Required work
Among the records below, find each line bearing the word "computer" and copy it.

(Collected data)
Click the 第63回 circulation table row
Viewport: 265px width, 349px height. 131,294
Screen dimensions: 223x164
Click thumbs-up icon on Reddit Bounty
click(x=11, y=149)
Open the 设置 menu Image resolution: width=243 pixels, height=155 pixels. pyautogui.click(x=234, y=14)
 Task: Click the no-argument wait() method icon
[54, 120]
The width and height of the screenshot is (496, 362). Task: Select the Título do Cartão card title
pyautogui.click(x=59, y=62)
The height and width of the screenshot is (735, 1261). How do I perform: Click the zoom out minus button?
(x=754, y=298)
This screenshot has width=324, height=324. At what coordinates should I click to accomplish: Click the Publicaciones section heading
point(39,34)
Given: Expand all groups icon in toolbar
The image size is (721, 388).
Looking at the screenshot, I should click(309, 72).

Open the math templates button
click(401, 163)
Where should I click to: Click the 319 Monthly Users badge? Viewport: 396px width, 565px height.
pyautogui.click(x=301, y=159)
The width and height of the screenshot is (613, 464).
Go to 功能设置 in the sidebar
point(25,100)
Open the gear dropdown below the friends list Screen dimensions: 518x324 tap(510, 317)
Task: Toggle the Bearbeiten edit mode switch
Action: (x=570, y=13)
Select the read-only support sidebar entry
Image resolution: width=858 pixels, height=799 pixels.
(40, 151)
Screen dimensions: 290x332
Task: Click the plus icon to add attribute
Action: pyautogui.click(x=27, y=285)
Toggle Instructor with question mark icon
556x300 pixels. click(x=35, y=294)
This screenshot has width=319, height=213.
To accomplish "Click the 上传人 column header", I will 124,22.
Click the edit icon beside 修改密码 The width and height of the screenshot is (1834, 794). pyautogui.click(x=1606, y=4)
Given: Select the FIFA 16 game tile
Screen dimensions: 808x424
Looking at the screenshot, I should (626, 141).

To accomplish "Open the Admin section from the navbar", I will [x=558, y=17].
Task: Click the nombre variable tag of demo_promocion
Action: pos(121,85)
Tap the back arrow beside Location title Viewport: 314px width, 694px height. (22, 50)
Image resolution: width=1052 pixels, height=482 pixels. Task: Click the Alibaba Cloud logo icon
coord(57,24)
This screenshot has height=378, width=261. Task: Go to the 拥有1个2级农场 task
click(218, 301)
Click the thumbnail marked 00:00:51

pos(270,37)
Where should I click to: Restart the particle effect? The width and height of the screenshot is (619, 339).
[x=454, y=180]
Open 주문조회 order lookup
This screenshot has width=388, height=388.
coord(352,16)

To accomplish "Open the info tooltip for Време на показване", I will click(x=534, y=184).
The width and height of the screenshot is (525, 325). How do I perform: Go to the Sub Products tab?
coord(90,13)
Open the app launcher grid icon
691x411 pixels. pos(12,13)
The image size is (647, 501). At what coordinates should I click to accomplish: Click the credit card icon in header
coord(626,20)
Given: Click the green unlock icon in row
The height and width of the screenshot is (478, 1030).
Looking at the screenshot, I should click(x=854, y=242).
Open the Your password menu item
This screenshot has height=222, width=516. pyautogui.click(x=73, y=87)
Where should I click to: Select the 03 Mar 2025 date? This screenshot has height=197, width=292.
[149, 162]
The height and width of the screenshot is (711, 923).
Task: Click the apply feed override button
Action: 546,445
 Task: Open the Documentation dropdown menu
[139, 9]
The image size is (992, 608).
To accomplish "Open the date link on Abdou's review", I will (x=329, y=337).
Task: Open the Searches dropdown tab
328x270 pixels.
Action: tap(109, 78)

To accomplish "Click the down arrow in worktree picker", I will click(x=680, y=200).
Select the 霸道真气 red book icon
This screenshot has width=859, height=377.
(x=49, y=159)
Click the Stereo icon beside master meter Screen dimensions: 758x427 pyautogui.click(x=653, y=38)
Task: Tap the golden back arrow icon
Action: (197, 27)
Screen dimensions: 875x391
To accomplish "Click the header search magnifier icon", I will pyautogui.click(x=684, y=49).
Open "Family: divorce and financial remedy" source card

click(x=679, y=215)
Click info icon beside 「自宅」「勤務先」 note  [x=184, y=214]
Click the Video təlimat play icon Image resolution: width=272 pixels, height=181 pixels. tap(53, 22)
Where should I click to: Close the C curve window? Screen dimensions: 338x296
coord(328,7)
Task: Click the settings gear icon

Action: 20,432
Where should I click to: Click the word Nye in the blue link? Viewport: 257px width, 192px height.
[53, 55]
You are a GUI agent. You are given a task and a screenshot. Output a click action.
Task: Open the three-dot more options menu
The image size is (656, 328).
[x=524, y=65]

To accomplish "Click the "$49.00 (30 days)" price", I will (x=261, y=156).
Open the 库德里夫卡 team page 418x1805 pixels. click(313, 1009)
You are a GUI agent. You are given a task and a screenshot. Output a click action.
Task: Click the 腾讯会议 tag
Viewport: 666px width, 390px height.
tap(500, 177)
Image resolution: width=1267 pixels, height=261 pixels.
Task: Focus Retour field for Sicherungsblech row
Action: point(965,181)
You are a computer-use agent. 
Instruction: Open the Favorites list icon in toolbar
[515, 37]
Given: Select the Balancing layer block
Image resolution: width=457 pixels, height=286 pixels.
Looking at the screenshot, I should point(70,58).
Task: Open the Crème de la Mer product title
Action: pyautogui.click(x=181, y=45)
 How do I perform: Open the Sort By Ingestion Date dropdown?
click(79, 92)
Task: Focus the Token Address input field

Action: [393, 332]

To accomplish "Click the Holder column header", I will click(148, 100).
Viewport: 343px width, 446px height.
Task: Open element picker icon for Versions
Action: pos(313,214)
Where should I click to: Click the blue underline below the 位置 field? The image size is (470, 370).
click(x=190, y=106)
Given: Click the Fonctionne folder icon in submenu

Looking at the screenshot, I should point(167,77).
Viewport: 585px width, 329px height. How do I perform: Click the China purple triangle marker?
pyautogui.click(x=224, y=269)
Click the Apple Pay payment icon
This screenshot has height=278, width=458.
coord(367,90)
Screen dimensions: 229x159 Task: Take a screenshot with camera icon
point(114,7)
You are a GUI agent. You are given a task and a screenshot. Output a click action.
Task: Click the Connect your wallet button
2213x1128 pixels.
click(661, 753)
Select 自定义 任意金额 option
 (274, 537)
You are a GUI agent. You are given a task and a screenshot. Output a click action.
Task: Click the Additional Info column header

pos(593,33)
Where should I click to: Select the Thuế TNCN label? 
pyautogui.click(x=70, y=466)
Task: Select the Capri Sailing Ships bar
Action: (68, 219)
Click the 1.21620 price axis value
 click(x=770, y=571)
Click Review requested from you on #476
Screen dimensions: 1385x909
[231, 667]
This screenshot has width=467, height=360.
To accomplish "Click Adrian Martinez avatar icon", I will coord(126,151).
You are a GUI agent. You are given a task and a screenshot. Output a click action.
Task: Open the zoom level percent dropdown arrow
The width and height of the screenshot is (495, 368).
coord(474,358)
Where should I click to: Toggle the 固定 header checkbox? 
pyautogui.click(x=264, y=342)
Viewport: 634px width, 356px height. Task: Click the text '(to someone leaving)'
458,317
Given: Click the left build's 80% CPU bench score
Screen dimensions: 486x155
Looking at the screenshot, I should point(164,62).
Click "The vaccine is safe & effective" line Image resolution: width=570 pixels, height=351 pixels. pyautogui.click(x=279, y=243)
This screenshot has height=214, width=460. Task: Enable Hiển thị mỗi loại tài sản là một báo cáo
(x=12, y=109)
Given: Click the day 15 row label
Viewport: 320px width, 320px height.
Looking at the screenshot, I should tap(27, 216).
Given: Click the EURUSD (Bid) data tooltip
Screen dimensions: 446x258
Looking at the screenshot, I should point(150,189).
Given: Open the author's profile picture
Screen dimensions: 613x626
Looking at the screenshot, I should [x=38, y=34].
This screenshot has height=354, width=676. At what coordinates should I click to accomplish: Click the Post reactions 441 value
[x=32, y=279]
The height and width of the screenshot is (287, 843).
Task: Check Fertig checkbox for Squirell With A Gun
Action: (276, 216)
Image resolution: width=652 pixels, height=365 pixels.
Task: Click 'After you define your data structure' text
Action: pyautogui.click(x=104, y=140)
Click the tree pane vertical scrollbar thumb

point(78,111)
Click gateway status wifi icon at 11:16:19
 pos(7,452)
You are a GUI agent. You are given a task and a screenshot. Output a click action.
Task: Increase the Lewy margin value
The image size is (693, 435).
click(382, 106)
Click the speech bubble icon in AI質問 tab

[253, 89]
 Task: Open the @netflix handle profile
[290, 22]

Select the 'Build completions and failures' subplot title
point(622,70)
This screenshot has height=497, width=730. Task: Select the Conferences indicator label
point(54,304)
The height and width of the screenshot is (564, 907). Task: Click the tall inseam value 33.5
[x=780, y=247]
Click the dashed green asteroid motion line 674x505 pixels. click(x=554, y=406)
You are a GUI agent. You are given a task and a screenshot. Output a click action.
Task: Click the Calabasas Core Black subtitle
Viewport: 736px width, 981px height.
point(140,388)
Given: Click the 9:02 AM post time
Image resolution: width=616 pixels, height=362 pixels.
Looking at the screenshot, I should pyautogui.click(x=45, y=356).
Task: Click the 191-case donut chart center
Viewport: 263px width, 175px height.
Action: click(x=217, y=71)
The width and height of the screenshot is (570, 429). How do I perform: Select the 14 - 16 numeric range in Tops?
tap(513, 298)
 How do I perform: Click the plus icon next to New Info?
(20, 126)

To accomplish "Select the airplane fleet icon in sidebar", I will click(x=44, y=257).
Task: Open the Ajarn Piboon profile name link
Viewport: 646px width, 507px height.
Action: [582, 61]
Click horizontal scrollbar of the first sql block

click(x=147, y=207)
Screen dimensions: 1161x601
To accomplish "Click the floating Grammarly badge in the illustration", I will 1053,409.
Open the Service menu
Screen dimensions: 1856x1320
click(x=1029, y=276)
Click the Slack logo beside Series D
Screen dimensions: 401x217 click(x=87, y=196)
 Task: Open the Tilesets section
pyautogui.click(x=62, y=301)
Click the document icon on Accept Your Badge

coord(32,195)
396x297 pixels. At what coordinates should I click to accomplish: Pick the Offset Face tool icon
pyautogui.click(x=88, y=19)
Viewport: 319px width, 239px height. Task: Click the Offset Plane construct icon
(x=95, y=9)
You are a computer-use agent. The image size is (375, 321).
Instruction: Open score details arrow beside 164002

Task answer
You are a computer-use agent. 
You are a computer-use agent. The image size is (375, 321).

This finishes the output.